Ocean freight market may find this upcoming peak season to be less than spectacular.

(Photo: Shutterstock)

Container shipping faces weak summer demand as trade related uncertainties keep pressure on freight rates.

The Freightos Baltic Global Container Index (SONAR: FBX.GLBL) ended June 21 at $1,307 per forty-foot equivalent unit (FEU), down from $1,362 per FEU at the start of June.

One of the biggest trades for container shipping, Asia-to-North America West Coast (SONAR: FBX:CNAW), illustrates the difficult market for container shipping. The rate there sits at $1,436 per FEU, down from the $1,470 per FEU level seen seen earlier in June.

The container ship lines are hoping to see a better July. General rate increases of $1,000 per FEU are being proposed from next month, according to international freight forwarder A.N. Deringer.


Liner companies are dropping some calls during July due to poor demand.

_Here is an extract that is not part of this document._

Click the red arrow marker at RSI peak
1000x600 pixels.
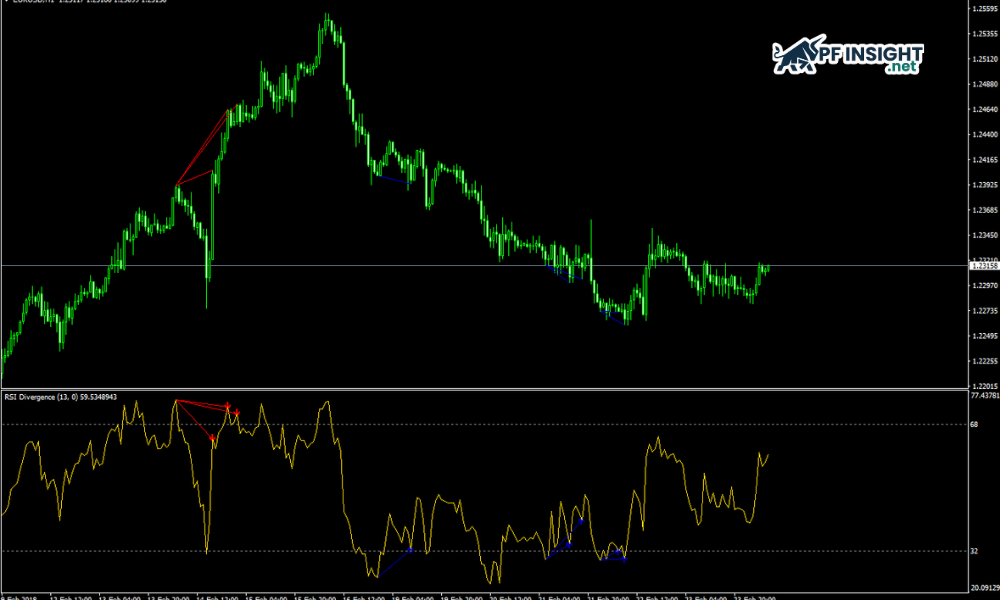coord(228,406)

Ocean Alliance, the largest carrier in the trans-Pacific market, plans to drop a July 13 sailing eastbound from Fuqing, China and returning westbound from Los Angeles August 4, according to U.K.-based container news service PR News Service. That service has weekly vessel capacity of just under 14,000 twenty-foot equivalent (TEU).

Another Ocean Alliance service will see two void sailings eastbound from Yantian, China July 1 and July 15. That service has weekly capacity of 10,800 TEU.

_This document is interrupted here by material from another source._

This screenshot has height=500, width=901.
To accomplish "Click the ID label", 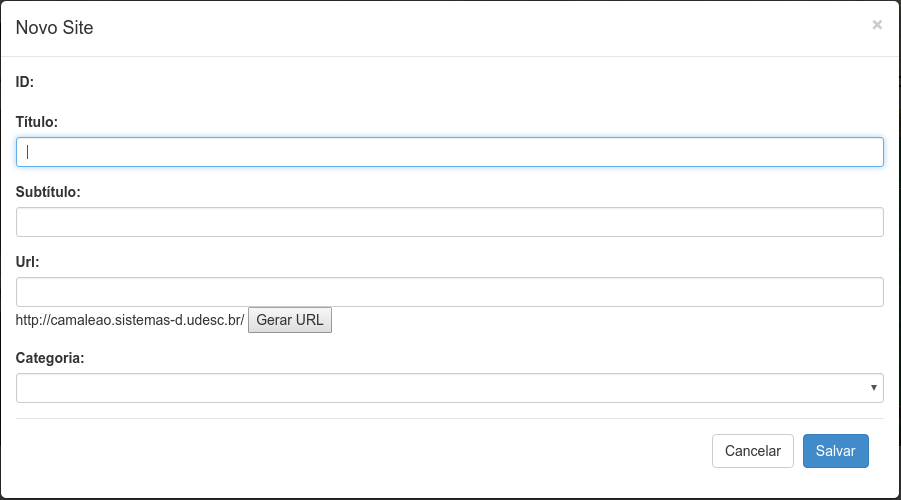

The rate increases are coming ahead of what is typically seen as the start of the peak ocean freight season at the end of July. Moreover the draft restrictions that went into effect this month for the Panama Canal are also helping to keep rates firm as shippers opt for a U.S. West Coast transit rather than U.S. East Coast transit.  


But S&P Global’s Container Freight Market report says the peak season may not be as strong as expected. Their weekly report says container rates are likely to be at current levels until at least mid-July.

The Ningbo Shipping Exchange is seeing a similar dynamic play out. It says demand remains stable on the main trade from Asia-to-North America trade lane as “most liner companies adopted a wait-and-see attitude” on rates. “But a small number of liner companies with poor loading rates reduced freight rates slightly for market share,” the Ningbo Shipping Exchange said.